Il pianto, il sorriso, lo sguardo, l’afferrare gli oggetti, diventano allora anche azioni attraverso le quali condividere con l’adulto momenti significativi. La preferenza per il volto, l’odore, i sorrisi e gli sguardi materni portano il bambino ad impegnarsi attivamente in sequenze diadiche nelle quali ciò che conta non è tanto il significato delle parole, ma la tonalità affettiva che viene trasmessa e la possibilità di entrare in una relazione diretta di tipo espressivo, emotivo e corporeo con la persona che si prende cura di lui. Questi scambi sono caratterizzati da reciprocità emotiva, sincronia, coordinazione e alternanza di turni e gettano le basi per il futuro sviluppo comunicativo. È all’interno di queste interazioni che è possibile osservare da parte del bambino l’utilizzo delle prime combinazioni sillabiche, che si inseriscono in risposta al genitore tra un turno e l’altro della conversazione.
2. Dalla comunicazione diadica a quella triadica.
Con il passare del tempo, lo sviluppo delle competenze cognitive, affettive e motorie permettono al bambino di impegnarsi in una forma di comunicazione che include non solo l’altro, ma anche una terza persona o oggetto di interesse condiviso.
La comunicazione non è più esclusivamente diadica, ma passa attraverso la condivisione dell’oggetto. Il bambino è attratto dagli stimoli presenti nel mondo esterno, è curioso, attivo, risponde ed esplora gli oggetti con le mani e portandoli alla bocca.
Condividere gli oggetti, giocare insieme, diventano lo strumento fondamentale di scambio tra adulto e bambino. In questo periodo è possibile osservare come il bambino si impegni in azioni strumentali quali sbattere il giocattolo, usarlo, buttarlo a terra e seguirlo con lo sguardo. L’attenzione condivisa è la capacità che consente al bambino, una volta acquisita, di seguire con lo sguardo, lo sguardo stesso della madre o il suo indicare al fine di condividere con lei l’ interesse per il mondo esterno.

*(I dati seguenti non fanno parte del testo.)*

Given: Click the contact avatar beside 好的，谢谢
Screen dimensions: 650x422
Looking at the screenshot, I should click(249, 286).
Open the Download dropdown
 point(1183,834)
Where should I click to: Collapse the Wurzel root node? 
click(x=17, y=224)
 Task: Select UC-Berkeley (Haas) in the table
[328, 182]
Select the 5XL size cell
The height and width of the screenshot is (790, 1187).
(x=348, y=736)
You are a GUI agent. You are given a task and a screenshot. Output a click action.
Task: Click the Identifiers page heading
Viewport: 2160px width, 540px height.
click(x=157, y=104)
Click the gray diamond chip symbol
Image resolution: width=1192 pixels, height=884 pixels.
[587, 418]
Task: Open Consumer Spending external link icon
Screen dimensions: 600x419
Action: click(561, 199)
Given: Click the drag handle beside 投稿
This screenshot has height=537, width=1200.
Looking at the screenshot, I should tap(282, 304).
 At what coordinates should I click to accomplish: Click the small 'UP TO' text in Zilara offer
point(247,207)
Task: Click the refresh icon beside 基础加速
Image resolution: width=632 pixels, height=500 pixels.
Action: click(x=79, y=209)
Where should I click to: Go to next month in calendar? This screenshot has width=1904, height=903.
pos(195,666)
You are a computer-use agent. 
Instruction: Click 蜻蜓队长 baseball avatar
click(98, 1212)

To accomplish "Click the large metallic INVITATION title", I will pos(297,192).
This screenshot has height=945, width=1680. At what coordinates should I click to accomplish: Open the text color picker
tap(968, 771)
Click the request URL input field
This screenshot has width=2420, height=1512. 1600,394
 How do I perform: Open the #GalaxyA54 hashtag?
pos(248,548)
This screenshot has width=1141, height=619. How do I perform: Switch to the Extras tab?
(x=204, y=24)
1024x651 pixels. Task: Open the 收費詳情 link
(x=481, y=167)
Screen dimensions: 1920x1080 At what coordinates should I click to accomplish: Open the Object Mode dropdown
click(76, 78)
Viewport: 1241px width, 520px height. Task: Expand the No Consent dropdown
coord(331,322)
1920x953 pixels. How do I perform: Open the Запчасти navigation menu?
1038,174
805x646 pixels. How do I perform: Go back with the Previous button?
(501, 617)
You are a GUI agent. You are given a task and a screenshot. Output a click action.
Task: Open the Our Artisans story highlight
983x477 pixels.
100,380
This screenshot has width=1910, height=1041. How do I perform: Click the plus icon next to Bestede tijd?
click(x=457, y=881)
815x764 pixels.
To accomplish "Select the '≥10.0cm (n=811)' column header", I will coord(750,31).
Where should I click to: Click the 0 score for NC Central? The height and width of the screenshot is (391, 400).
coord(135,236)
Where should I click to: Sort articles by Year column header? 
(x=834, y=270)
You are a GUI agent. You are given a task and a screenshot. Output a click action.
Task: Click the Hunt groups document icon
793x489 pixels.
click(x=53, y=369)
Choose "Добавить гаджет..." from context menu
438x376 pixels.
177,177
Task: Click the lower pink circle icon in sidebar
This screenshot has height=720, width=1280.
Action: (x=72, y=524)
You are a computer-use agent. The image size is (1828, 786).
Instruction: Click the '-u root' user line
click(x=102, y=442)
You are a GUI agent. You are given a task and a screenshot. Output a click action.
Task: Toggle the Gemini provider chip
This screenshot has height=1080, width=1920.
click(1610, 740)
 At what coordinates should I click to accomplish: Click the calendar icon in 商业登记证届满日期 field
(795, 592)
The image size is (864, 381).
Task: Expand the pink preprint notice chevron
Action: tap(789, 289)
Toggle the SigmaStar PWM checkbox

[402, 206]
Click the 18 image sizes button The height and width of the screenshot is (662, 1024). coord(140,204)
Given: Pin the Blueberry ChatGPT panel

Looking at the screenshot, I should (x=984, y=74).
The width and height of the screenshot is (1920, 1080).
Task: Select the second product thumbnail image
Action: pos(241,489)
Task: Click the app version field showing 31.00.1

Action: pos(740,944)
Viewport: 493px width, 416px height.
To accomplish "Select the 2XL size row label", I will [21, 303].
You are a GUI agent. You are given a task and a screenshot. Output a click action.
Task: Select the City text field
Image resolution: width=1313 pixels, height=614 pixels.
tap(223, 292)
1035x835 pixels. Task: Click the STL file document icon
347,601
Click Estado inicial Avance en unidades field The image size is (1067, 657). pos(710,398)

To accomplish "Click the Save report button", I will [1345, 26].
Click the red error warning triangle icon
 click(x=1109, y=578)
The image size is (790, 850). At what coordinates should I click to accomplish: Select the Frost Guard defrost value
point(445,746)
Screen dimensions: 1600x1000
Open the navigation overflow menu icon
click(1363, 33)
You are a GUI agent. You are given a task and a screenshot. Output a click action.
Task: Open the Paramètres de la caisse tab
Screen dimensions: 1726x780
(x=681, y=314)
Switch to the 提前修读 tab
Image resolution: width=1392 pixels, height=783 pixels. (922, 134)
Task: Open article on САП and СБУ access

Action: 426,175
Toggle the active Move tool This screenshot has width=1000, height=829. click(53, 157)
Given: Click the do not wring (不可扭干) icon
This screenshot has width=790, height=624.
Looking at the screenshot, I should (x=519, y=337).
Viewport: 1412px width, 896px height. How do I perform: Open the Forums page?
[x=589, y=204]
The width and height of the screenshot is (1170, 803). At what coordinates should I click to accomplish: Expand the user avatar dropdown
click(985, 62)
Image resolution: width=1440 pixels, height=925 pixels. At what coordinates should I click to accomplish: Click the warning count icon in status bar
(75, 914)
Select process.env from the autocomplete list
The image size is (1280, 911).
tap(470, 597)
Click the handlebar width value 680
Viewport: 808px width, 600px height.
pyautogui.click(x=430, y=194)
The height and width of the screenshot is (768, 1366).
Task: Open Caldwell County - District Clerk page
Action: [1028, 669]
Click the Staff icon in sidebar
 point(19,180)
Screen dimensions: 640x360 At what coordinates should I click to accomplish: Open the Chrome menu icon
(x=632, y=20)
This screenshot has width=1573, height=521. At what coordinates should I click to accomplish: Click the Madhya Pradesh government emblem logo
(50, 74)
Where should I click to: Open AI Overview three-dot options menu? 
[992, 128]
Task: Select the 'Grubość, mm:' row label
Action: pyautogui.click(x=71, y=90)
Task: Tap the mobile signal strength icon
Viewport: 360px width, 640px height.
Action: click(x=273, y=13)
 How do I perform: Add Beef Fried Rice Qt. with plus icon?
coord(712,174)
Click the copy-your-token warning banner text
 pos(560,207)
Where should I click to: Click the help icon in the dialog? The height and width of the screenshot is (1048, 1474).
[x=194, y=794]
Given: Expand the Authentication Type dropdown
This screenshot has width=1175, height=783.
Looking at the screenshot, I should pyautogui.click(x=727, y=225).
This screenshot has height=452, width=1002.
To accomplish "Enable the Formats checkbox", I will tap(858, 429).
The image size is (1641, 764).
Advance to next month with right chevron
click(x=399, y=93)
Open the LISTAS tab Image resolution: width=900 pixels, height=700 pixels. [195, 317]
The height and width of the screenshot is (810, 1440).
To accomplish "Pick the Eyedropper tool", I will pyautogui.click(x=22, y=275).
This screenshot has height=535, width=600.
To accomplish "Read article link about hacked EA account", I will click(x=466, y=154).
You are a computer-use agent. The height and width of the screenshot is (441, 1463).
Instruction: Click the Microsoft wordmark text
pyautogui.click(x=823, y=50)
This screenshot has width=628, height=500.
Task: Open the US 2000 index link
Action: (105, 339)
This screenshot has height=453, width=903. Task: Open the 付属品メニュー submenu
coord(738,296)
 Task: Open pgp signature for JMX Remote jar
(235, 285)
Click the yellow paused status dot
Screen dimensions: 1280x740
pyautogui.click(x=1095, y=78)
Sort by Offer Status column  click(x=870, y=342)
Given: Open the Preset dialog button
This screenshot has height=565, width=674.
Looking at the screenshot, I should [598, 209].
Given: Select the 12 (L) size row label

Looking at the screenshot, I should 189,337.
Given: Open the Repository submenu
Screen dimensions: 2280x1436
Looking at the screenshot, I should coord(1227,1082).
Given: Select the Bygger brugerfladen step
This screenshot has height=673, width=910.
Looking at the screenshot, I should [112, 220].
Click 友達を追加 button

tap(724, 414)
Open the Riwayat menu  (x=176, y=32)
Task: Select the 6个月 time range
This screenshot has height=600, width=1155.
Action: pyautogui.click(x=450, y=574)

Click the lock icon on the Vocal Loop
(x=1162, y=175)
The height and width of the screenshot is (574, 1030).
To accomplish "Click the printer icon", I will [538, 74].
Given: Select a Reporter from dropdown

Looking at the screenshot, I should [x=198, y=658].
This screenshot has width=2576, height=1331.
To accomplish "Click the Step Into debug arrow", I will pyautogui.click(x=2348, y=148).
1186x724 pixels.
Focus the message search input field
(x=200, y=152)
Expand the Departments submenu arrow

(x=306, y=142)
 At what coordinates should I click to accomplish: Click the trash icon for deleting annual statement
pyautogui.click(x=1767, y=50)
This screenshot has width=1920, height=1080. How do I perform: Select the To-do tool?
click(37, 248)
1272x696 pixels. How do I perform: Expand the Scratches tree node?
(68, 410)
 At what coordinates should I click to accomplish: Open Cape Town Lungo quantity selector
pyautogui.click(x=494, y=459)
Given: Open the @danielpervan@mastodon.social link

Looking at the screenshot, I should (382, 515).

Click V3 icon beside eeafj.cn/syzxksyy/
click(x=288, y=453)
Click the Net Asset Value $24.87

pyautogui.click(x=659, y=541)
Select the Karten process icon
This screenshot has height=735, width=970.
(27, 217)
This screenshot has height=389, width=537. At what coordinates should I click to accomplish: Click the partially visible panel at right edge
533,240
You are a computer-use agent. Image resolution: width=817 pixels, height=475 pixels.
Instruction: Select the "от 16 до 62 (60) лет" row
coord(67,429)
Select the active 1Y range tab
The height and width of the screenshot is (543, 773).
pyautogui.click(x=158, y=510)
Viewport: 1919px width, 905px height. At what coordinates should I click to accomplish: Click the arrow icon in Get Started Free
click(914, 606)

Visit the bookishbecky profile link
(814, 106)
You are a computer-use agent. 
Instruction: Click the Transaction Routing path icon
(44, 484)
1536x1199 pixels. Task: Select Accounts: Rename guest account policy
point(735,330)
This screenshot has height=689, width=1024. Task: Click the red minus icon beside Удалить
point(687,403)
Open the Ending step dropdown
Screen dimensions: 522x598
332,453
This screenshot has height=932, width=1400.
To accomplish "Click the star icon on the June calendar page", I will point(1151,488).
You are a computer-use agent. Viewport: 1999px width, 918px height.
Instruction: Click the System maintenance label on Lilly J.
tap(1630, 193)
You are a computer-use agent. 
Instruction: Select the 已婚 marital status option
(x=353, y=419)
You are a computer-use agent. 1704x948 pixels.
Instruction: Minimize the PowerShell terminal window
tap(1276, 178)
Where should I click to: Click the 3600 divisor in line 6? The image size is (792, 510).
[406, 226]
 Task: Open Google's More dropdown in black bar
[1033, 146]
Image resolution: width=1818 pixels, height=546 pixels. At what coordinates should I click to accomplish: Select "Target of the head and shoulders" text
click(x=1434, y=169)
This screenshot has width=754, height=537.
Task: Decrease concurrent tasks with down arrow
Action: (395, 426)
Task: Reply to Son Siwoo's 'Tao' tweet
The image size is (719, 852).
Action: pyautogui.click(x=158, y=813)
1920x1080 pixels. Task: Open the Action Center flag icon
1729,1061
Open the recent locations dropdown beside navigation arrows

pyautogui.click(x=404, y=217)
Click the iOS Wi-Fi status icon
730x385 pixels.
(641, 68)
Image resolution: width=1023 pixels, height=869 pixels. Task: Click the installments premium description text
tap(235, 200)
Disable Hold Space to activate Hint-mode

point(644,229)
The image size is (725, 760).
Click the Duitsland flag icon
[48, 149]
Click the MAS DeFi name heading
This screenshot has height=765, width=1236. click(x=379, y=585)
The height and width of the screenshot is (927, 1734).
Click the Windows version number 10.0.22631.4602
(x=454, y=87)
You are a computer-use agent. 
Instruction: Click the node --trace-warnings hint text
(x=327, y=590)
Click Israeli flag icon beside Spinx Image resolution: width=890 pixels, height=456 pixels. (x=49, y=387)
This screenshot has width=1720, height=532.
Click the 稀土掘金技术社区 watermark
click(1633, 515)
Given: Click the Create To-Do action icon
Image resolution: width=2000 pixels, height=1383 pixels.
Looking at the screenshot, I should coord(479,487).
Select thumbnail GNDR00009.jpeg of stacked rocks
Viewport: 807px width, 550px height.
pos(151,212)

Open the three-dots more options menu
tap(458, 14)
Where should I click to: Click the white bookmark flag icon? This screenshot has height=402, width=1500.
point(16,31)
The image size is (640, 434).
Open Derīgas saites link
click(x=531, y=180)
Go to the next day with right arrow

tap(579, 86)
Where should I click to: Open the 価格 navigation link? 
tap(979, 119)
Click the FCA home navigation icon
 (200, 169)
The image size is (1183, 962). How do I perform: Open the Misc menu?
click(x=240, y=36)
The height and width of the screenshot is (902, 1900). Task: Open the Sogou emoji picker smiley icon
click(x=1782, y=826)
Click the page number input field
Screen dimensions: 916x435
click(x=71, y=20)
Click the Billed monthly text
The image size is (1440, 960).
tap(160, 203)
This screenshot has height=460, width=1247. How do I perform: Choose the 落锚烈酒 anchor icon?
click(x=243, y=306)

3. Dai primi suoni al gesto
All’interno degli scambi comunicativi con l’adulto il bambino comincia ad emettere i primi suoni consonantici e poi sillabici, che vengono ripetuti più volte producendo così suoni simili alle parole. In questo stesso periodo si sviluppa una prima comprensione del linguaggio verbale e il piccolo inizia a comprendere le parole ed ad utilizzare segnali comunicativi fondamentali quali i gesti deittici e referenziali.
I gesti deittici (indicare, mostrare, offrire, dare) esprimono un’ intenzione comunicativa e si riferiscono ad un oggetto o evento esterno, che si ricava esclusivamente dal contesto. Essi possono essere utilizzati con intenzione richiestiva, chiedendo quindi l’intervento dell’adulto, o con intenzione dichiarativa, condividendo con l’adulto l’interesse per un evento esterno. Successivamente compaiono i gesti referenziali che nascono in routine sociali o di giochi con l’adulto e vengono appresi per imitazione: il bambino apre e chiude la manina per salutare, muove la testa per dire si o no. Con il tempo impara a generalizzare queste sequenze ed utilizzarle con un’intenzione comunicativa (per esempio salutare chi arriva o va via). Anche le prime parole sono inizialmente molto legate al contesto ed a situazioni specifiche e solo successivamente vengono generalizzate in più occasioni.
4. Dalle parole alla frase
In seguito la comunicazione procederà su due modalità correlate, gesti referenziali, rappresentativi e parole, che sono il risultato di momenti di condivisione di esperienze ed interazione con l’adulto. Il bambino inizia ad utilizzare le prime parole accompagnate da gesti ed alla combinazione di più parole con una vera e propria esplosione del vocabolario, assistendo così alla comparsa delle prime frasi e via via ad una progressiva efficienza sul piano lessicale, grammaticale e sintattico.